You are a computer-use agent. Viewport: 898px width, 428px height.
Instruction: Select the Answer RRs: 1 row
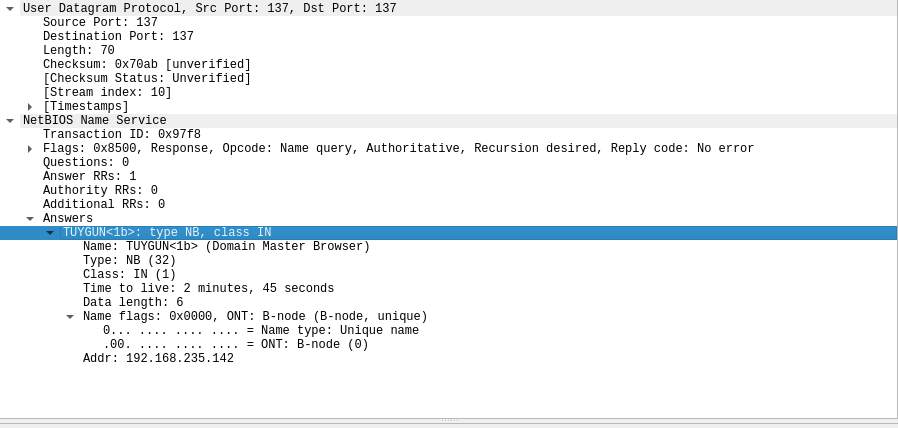(89, 176)
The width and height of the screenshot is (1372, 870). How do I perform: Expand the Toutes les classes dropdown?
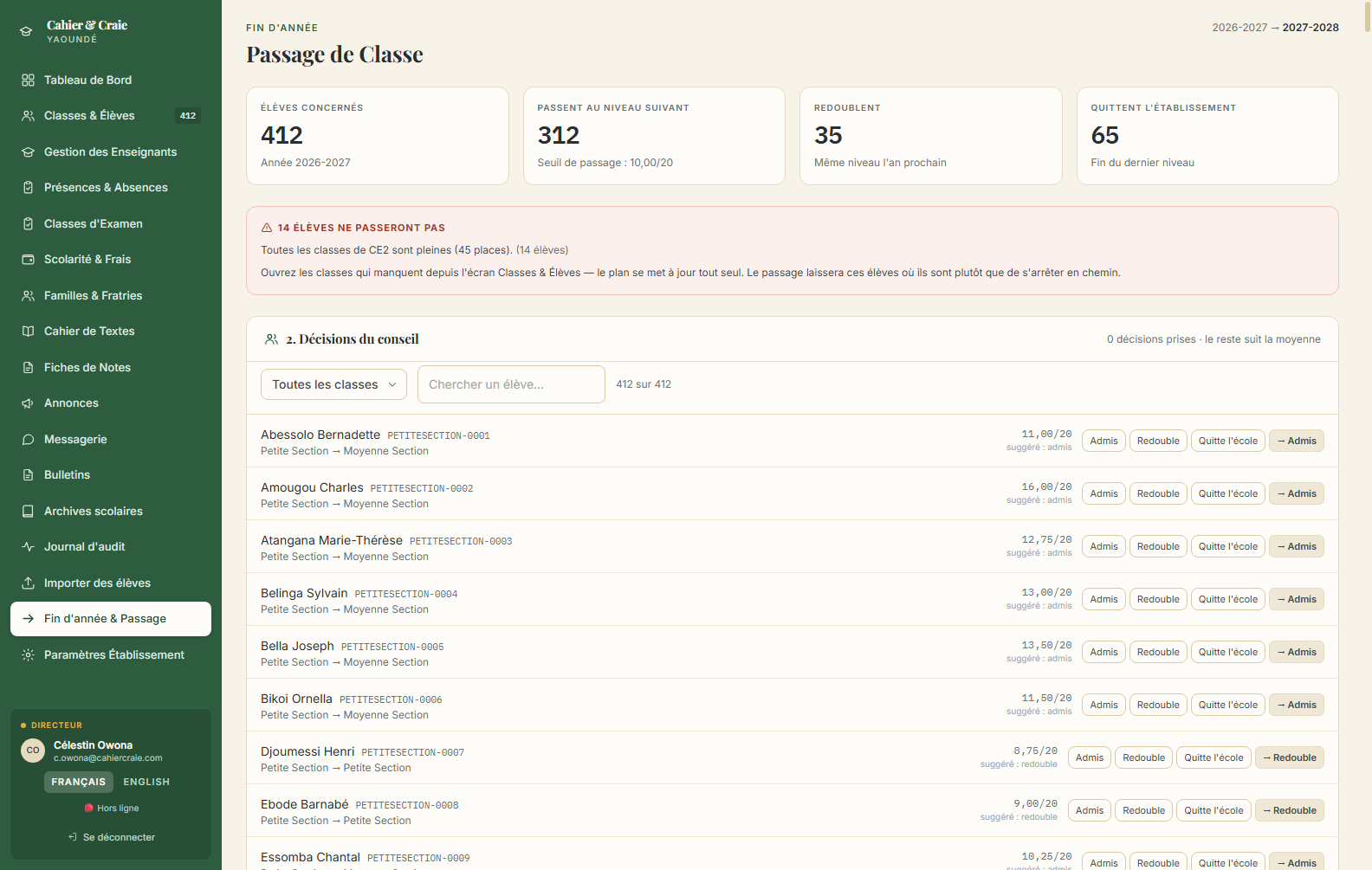[x=333, y=384]
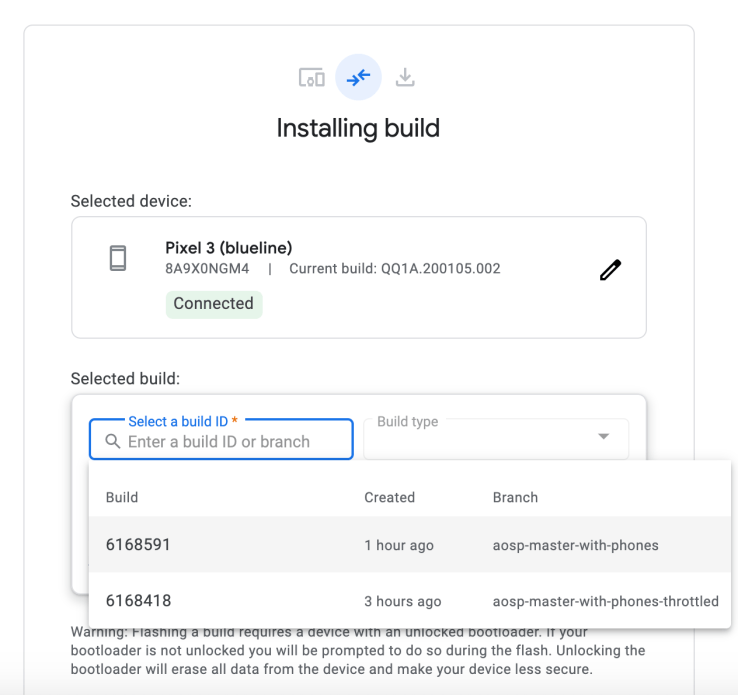This screenshot has height=695, width=738.
Task: Select build 6168418 from the list
Action: [138, 601]
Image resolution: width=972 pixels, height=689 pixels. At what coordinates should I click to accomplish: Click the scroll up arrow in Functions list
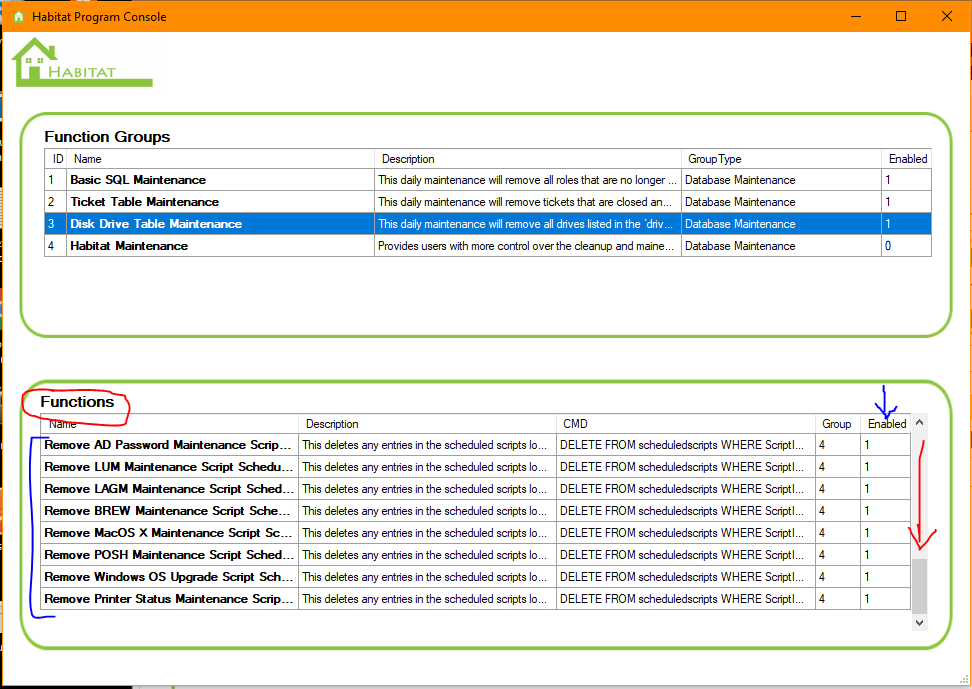click(x=919, y=423)
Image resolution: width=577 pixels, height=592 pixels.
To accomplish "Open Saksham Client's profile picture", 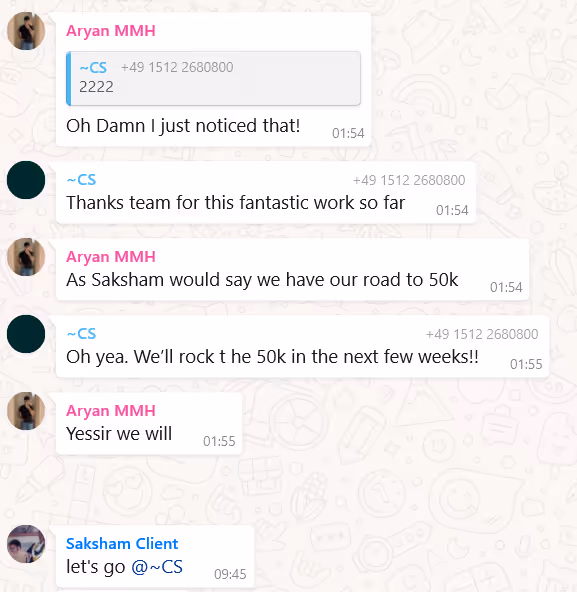I will 26,544.
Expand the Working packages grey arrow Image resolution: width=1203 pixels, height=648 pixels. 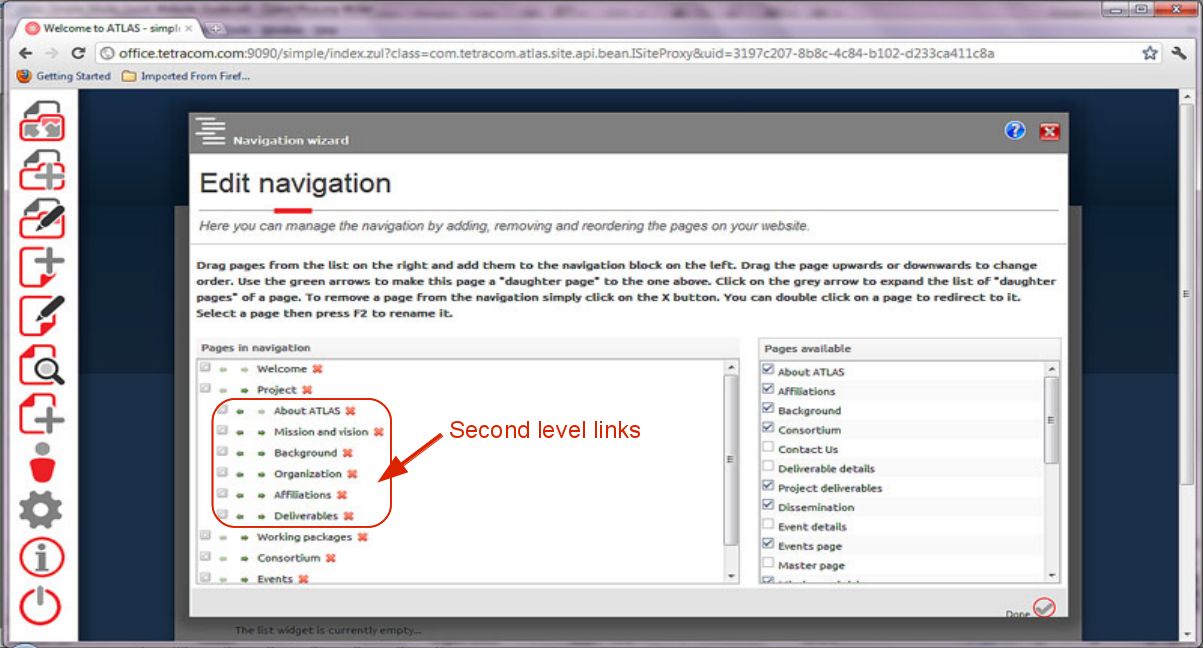[205, 537]
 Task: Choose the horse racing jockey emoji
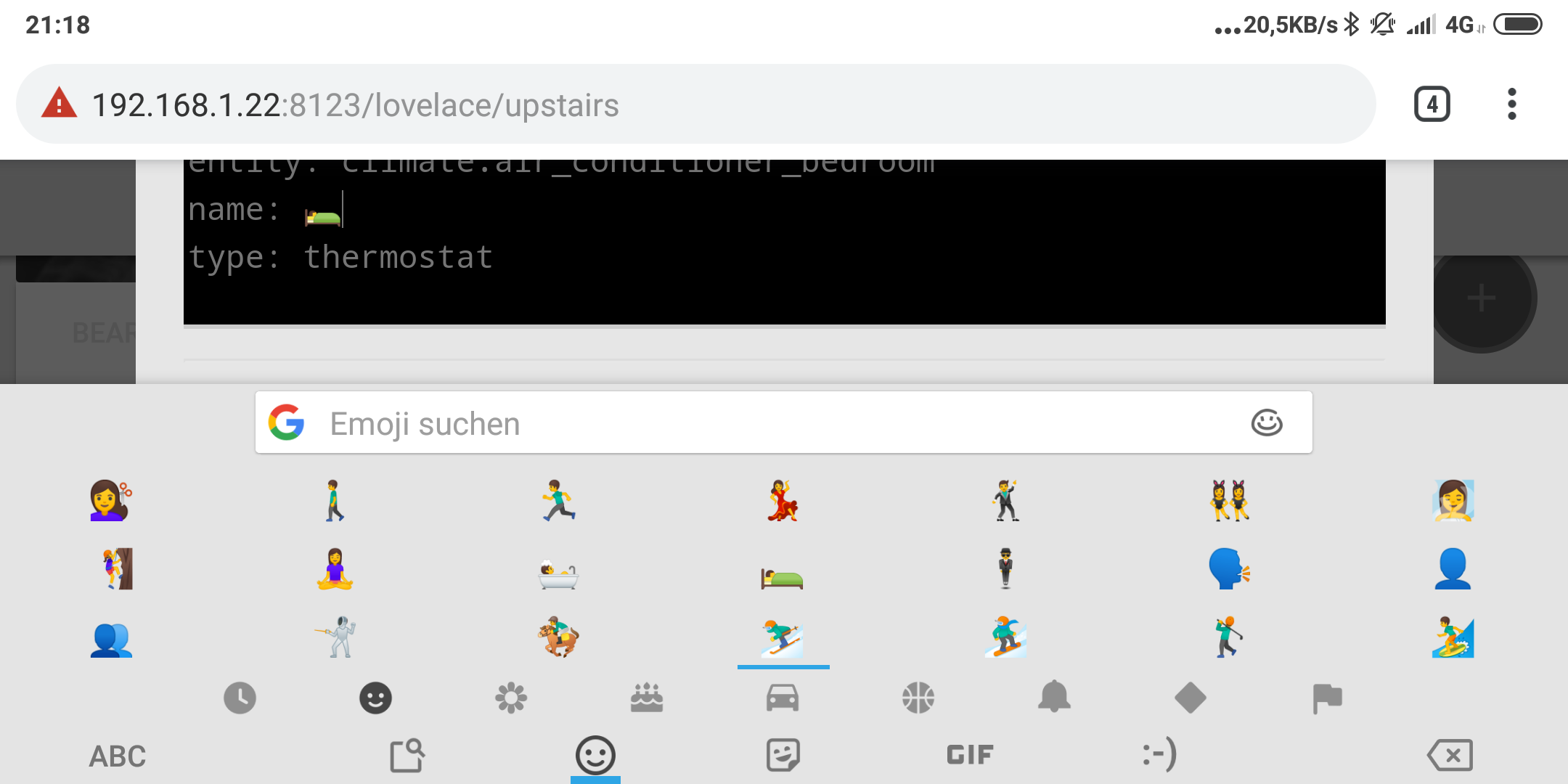click(558, 637)
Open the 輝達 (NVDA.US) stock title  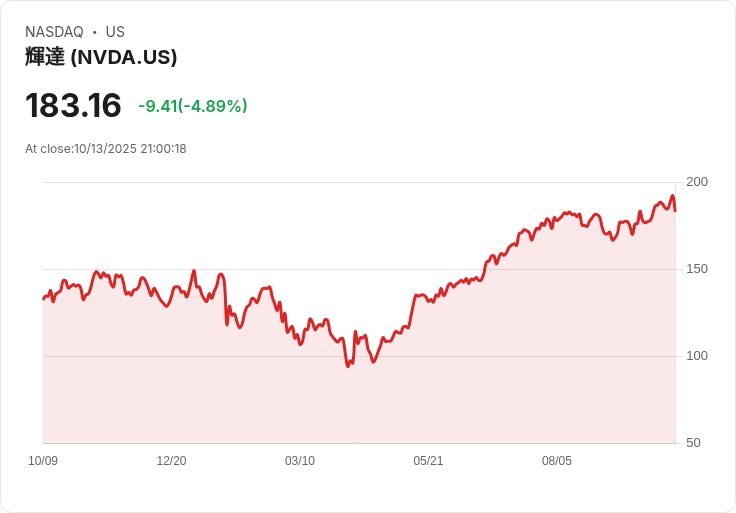[x=101, y=57]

================================

▶ **EXERCISE DESCRIPTION**
Give exactly the lines above that run from the line with "Instruction: Select the Answer RRs: 1 row" to the line with "Image resolution: width=577", both included, leaving every picture out.

▶ **WORKED SOLUTION**
Instruction: Select the Answer RRs: 1 row
(89, 176)
The width and height of the screenshot is (1372, 870). How do I perform: Expand the Toutes les classes dropdown?
[x=333, y=384]
This screenshot has height=695, width=738.
Task: Select build 6168418 from the list
Action: [138, 601]
Image resolution: width=972 pixels, height=689 pixels. At what coordinates should I click to accomplish: Click the scroll up arrow in Functions list
click(x=919, y=423)
Image resolution: width=577 pixels, height=592 pixels.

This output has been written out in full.